やがて俺のところにマーボー豆腐が来て、他の者にも料理が出てきた。食べながら続けようぜ、という河内の言葉で、先ほどの続きを話し出す。俺は辛めの醤と、ひき肉の味を楽しみながら話を聞く。
「そうですね。凍土期パフォーマンスの動きはだいたい把握できて、こうしている間も協力してもらってるエンジニアにモニターして貰っています。その人たちの分析ではここ数日で、横浜のあるイベントの周辺で動こうとする話が増加しているんです」
「そのイベントってのがな、日本経済団体同盟――日経同が主催する会合だ。再来週の週末にある」
「日経同っていや、あれだ。トップが『財界首相』なんてあだ名が付けられるくらい、この国の経済の中枢に居る連中だな」
話を聞いていたのか、厨房の方から重森が声を掛けた。
「そうです。結局行われてるのがパフォーマンスである以上、アピールの対象が居るわけです。そして今回選ばれたと思われるのが、日経同と分析されています」
「ここまでは話は分かったけど、具体的に何のイベントなんだ?」
「グローバルサウスという言葉を聞いたことはありませんか? 世界経済で無視できなくなってきた新興国や途上国で、多くが南半球の国々からなります。その国々の有力な財界人を招いて、民間レベルでの経済協力に関する会合があります」
「会場は?」
「国立横浜国際会議場です」
凍土期パフォーマンス参加者を分析する過程で、そのメンタルについての分析も進められたそうだ。河内や巻倉の組織である文総研は文科省の系列なので、アカデミックな協力者は掘れば掘るほど出てくるらしい。
「奴らの根っこにあるのは“無力感”だ」
「……何に対するものですか?」
「――凍土期世代は人間が多い関係で、量的な意味で素の思考力が高いやつが多い。だから考える。けっきょく自分たちが今も苦しむのはカネの問題だ。災害の被災なら国から助けてもらえるが、あの世代は棄てられた。なぜかといえば、国にカネがないからだ」
「まあ、日本は社会主義ではないし、ベーシックインカムも無いですしね」
「ああ。そんで、カネが無いから働けというのは凍土期に限らずみんな分かってる。だが、財界が欲しいのは安い労働力だ」
「……」
「蓄財もできず、キャリアも積めず、時間だけが過ぎて、禁じられているはずの年齢制限が見えない形で行われる。そして、企業がそれを行う理由も理解できてしまう。なまじ凍土期での企業の凋落を見ちまったからな」
「そして行きつくところが無力感ですか」
「そう、デッドエンドだ。だが日経同にアピールすることで、何かを変えたいのかも知れねぇ。個人的には奴らの気持ちも分かる。そもそも『カネは天下のまわりもの』なんだが、一部に停滞するばっかだ。……これが人間なら循環器疾患だな」
すべて、理解できる話だった。俺も同じ時代を後半部分とはいえ過ごしたし、同年代の知り合いも等しく巻き込まれた。他人事というわけでは無かった。

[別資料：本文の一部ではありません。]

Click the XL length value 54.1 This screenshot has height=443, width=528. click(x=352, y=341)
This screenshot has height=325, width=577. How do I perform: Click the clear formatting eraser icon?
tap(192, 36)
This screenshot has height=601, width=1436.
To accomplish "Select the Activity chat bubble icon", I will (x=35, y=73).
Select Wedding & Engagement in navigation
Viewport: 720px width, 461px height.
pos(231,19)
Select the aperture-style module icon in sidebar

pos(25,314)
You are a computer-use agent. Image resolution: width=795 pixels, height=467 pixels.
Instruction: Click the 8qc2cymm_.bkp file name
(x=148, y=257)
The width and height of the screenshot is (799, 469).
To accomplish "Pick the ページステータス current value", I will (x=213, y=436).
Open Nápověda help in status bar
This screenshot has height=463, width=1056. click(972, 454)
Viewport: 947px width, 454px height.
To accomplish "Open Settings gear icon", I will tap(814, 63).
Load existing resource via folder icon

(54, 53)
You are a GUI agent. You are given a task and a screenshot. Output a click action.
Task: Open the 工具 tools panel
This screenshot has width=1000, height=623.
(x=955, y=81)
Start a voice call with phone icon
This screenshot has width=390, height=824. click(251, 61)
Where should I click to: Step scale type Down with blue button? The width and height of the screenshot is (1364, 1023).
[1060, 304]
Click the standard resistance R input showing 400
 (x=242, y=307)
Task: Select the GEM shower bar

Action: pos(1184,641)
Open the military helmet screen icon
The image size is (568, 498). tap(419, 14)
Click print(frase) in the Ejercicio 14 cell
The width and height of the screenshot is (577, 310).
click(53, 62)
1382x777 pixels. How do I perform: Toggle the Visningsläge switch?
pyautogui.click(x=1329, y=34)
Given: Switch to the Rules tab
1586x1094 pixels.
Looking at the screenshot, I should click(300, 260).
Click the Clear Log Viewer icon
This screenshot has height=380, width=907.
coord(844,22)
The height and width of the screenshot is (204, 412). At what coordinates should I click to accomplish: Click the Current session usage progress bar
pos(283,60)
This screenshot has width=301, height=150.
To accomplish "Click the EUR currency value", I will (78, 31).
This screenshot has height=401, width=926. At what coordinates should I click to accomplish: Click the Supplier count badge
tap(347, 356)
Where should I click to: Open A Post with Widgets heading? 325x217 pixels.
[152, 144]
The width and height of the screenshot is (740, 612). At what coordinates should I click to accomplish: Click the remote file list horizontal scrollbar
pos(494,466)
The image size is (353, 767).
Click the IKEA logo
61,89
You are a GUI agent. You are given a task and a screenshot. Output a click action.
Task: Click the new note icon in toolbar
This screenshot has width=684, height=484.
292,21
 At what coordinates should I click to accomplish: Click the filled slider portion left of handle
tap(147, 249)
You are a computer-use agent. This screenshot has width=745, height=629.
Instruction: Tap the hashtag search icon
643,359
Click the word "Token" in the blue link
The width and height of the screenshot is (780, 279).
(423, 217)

「……参加者たちの分析は分かりました。その上で、“神無き祭”での事故であるとか暴発を防ぐとしたらどうすればいいと考えますか?」
「たとえば絶望した者に触れるとき、なにが大切だと思う?」
「ええと、理解でしょうか」
「悪くねぇ。――だが俺は“共感”だと思ってる。具体的には、奴らの“無力感”に共感する者が確かにリアルタイムにいることを、著名人を使って個人の立場で語らせる」
「著名人?」
「時代を代表するヒーローみたいな同世代とかいるだろ。そいつらに協力してもらって、個人として発言する演出をする。あと、毛刈りショーも男女問わずその場でやる予定だ」
反射的に毛刈りショーってなんだよと大声で突っ込みを入れそうになった。だがその相手である河内は怪しく笑っていた。